→ SOURCE TEXT
-- begin --

Symbolism of the Operative Art means that Masonic symbols are taken from architecture. Almost without exception, they relate to the art of building: the Square, Level, Plum, Ashlars, Pillars and Trestle-Board. The grand idea of Masonry is that the development of character is like the building of a temple, the same rules apply to both. There must first be a plan, then a foundation and framework, and finally, proportion and harmony of line. In the words of the ritual, there must be “wisdom to contrive, strength to support and beauty to adorn all great and important undertakings.” This is a practical truth of universal application to all forms of achievement. The symbols of Freemasonry are drawn from the experience of the ages.

Masonic Secrecy affects little relating to the institution. A secret society is one whose members are not publicly known. Masonic buildings are clearly identified and Masonic philosophy and symbols are discussed in thousands of books accessible to anyone. Masonic secrets are to the Fraternity with the private affairs of a family are to its members, i.e., their own concern.

A Mason must be a freeborn, male adult primarily because he must be the master of his time, his resources and himself. In operative masonry, women and young men could not work at the mason’s trade. Membership in the Craft has therefore been traditionally confined to male adults, and from long usage, this practice has become imbedded in the Fraternity as a Landmark.

The Maine Masonic Textbook, formerly known as Drummonds Monitor, lists the twenty-five Landmarks first enumerated by Albert G. Mackey in 1858. However, neither these Landmarks nor any others have ever been officially adopted by the Grand Lodge of Maine.

Teaching Through The Use Of Symbolism

The outstanding characteristic of Masonic ritual is it’s use of symbols. Everything that is said and done in the ceremonies is symbolic of ideas in Masonic philosophy. Literally, a symbol is a comparison. The word “symbol” is derived from two Greek words meaning to “throw together” or place “side by side”. We have no way to express ideas other than by use of symbols. Words themselves are only symbols. When we say a man is “lion-hearted”, we use symbolism.

In ordinary usage, however, a symbol is an object that suggests or stands for an idea. The Flag is a symbol of our Country, and the Cross is a symbol of Christianity. Ceremonies and actions may also be symbolic.

-- end --

→ TASKS TO COMPLETE
1) Duplicate everything in the Freemasonry passage from "The Maine Masonic" down to "we use symbolism.".
2) According to the Freemasonry passage, in what year did Albert G. Mackey first enumerate the twenty-five Landmarks?

→ DATASET SECTION
-- begin --

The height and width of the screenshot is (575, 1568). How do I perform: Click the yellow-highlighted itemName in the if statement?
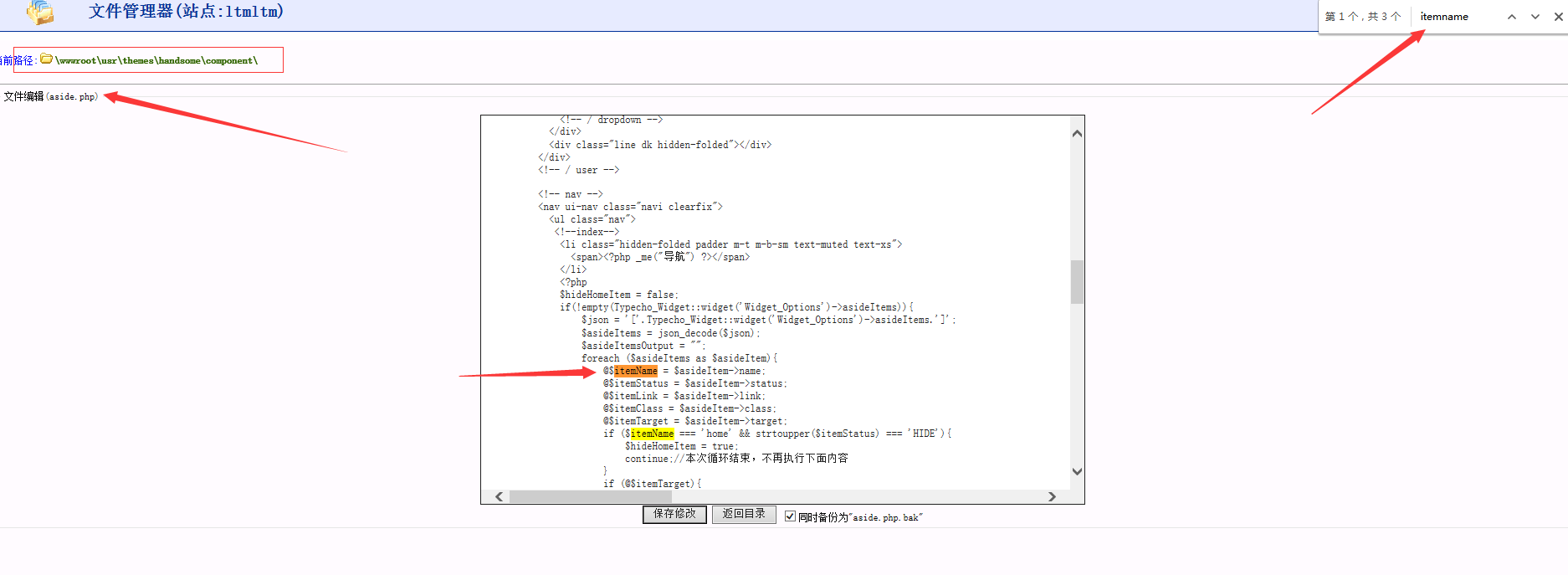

-- end --

→ ANSWERS PER TASK
1)
The Maine Masonic Textbook, formerly known as Drummonds Monitor, lists the twenty-five Landmarks first enumerated by Albert G. Mackey in 1858. However, neither these Landmarks nor any others have ever been officially adopted by the Grand Lodge of Maine.

Teaching Through The Use Of Symbolism

The outstanding characteristic of Masonic ritual is it’s use of symbols. Everything that is said and done in the ceremonies is symbolic of ideas in Masonic philosophy. Literally, a symbol is a comparison. The word “symbol” is derived from two Greek words meaning to “throw together” or place “side by side”. We have no way to express ideas other than by use of symbols. Words themselves are only symbols. When we say a man is “lion-hearted”, we use symbolism.

2) 1858